Ces observations suggèrent que l’ordre d’apprentissage pourrait influencer la manière dont nous mobilisons nos ressources cognitives.
Les chercheurs estiment toutefois que ces résultats devront être confirmés par d’autres études avant d’en tirer des conclusions définitives.
Le véritable enjeu : conserver son esprit critique
Une autre étude menée auprès de travailleurs utilisant régulièrement l’IA générative aboutit à une conclusion complémentaire.
Plus les utilisateurs accordent une confiance aveugle aux réponses produites par un modèle de langage, moins ils mobilisent leur esprit critique.
Ce constat ne concerne pas uniquement l’intelligence artificielle.
En psychologie cognitive, on sait depuis longtemps que la confiance excessive accordée à une source d’information diminue naturellement l’effort de vérification.
Or, contrairement à une calculatrice, un modèle de langage peut produire des erreurs, inventer des références ou présenter des informations fausses avec une grande assurance.
Les spécialistes parlent d’hallucinations, un phénomène bien connu des systèmes d’IA générative.
C’est pourquoi les réponses produites doivent toujours être vérifiées, en particulier lorsqu’elles concernent la santé, le droit, les sciences ou tout autre domaine sensible.
Quelles conséquences pour l’éducation ?
Les auteurs estiment que cette étude soulève surtout des questions sur l’intégration de l’intelligence artificielle à l’école et à l’université.
Pour de nombreux spécialistes, il ne s’agit pas d’interdire ces outils, mais d’apprendre à les utiliser de manière raisonnée.
L’objectif est que les élèves développent d’abord leurs compétences d’analyse, de rédaction et de raisonnement avant de s’appuyer sur l’IA pour compléter leur travail.
Les enseignants soulignent également l’importance d’expliquer le fonctionnement des modèles de langage, leurs limites, leurs biais et leurs risques d’erreur.
Les recommandations des spécialistes
Les experts recommandent d’utiliser les intelligences artificielles comme des assistants et non comme des substituts à la réflexion.
Quelques bonnes pratiques permettent d’en tirer le meilleur parti :
- utiliser l’IA pour explorer des idées plutôt que pour produire systématiquement un travail complet ;
- vérifier les informations importantes à l’aide de sources fiables ;
- conserver une réflexion personnelle avant de consulter un modèle de langage ;
- développer son esprit critique face aux réponses générées ;
- éviter une confiance aveugle dans les contenus produits.
L’avis des spécialistes
À ce jour, aucune étude n’a démontré que ChatGPT ou les autres modèles de langage « détruisent », « atrophient » ou « rendent paresseux » le cerveau.
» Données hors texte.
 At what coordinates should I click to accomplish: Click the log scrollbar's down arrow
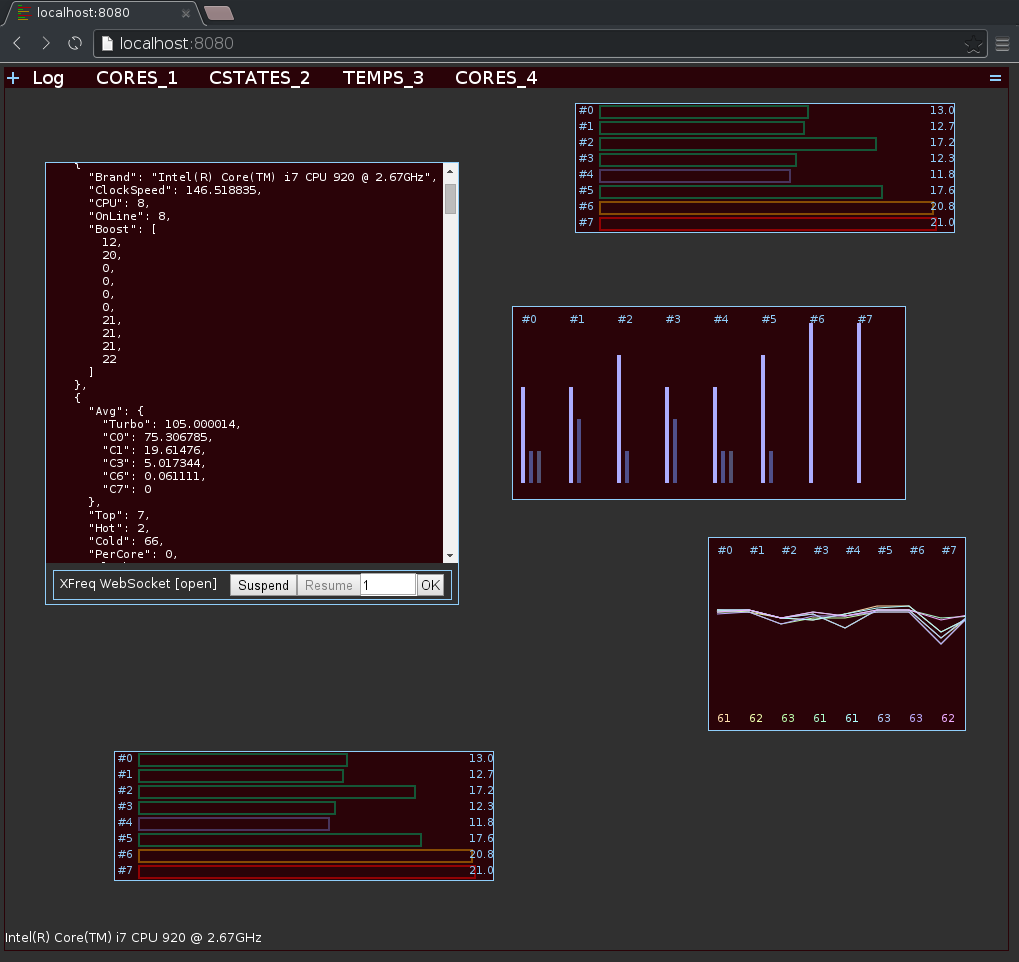(x=450, y=555)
Les recherches montrent plutôt que ces outils modifient la répartition de l’effort cognitif en automatisant certaines tâches. Le véritable défi n’est donc pas l’existence de l’intelligence artificielle, mais la manière dont nous choisissons de l’utiliser, notamment dans l’éducation, le travail et l’apprentissage.
À retenir
- L’étude n’a jamais conclu que ChatGPT atrophiait le cerveau.
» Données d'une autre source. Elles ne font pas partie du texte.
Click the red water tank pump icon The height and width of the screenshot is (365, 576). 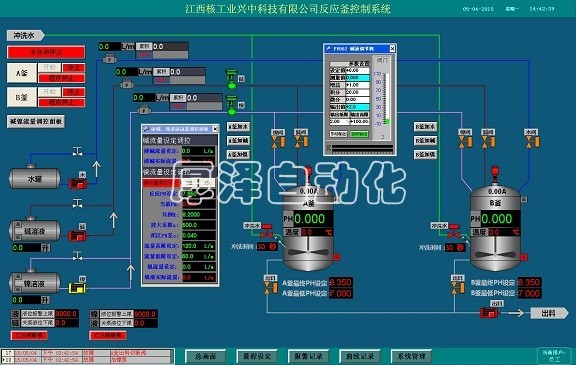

- Les chercheurs ont observé une diminution de la charge cognitive, pas une baisse des capacités intellectuelles.
- Un EEG ne permet pas de mesurer une atrophie cérébrale.
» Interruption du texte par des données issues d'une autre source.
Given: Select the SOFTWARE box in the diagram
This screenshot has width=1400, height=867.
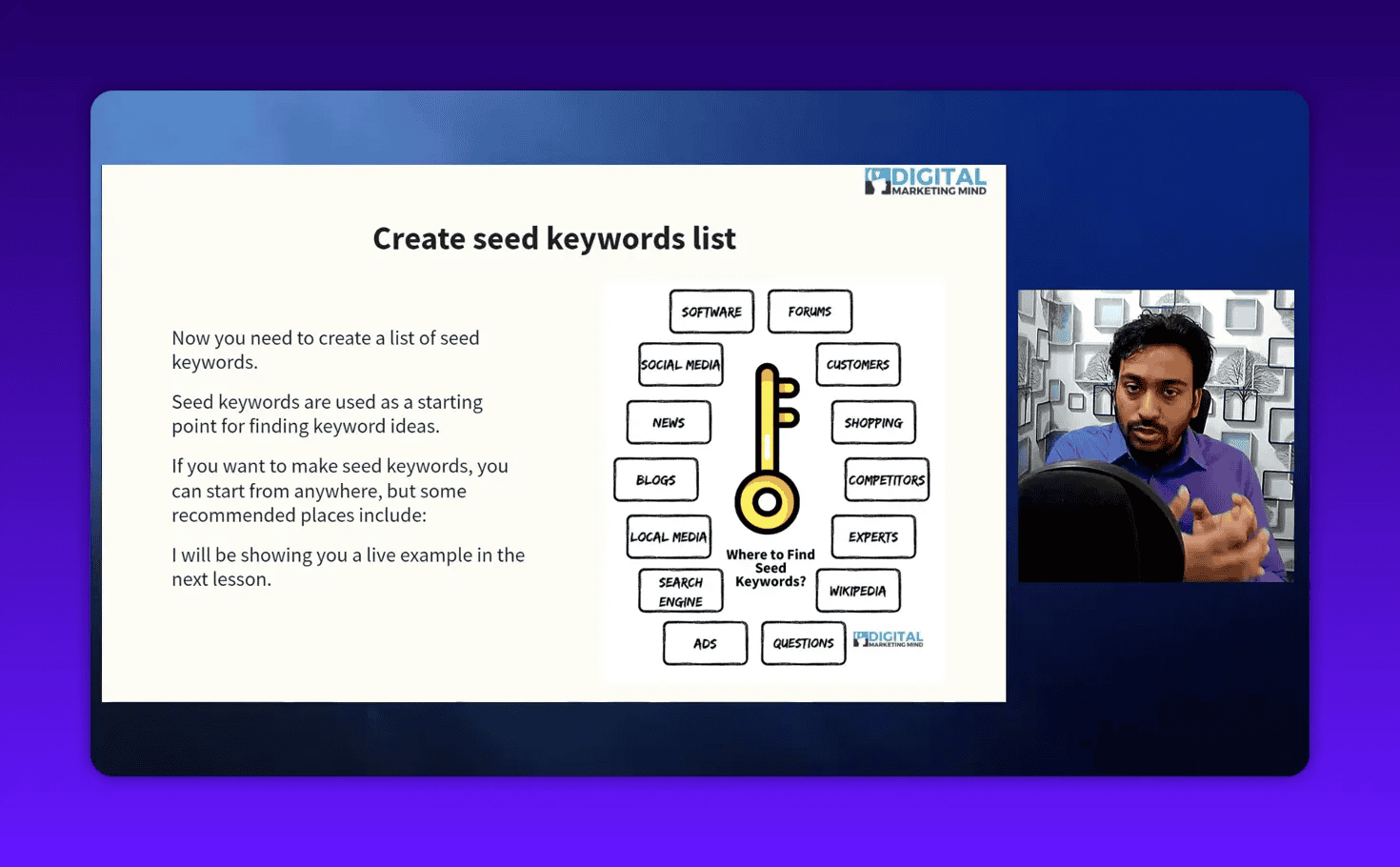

- Les modèles de langage externalisent une partie du traitement de l’information, comme le font déjà une calculatrice ou un GPS.
- Le principal risque réside dans une confiance excessive envers les réponses générées par l’IA.
- L’utilisation de ces outils doit s’accompagner d’un esprit critique et d’une vérification des informations.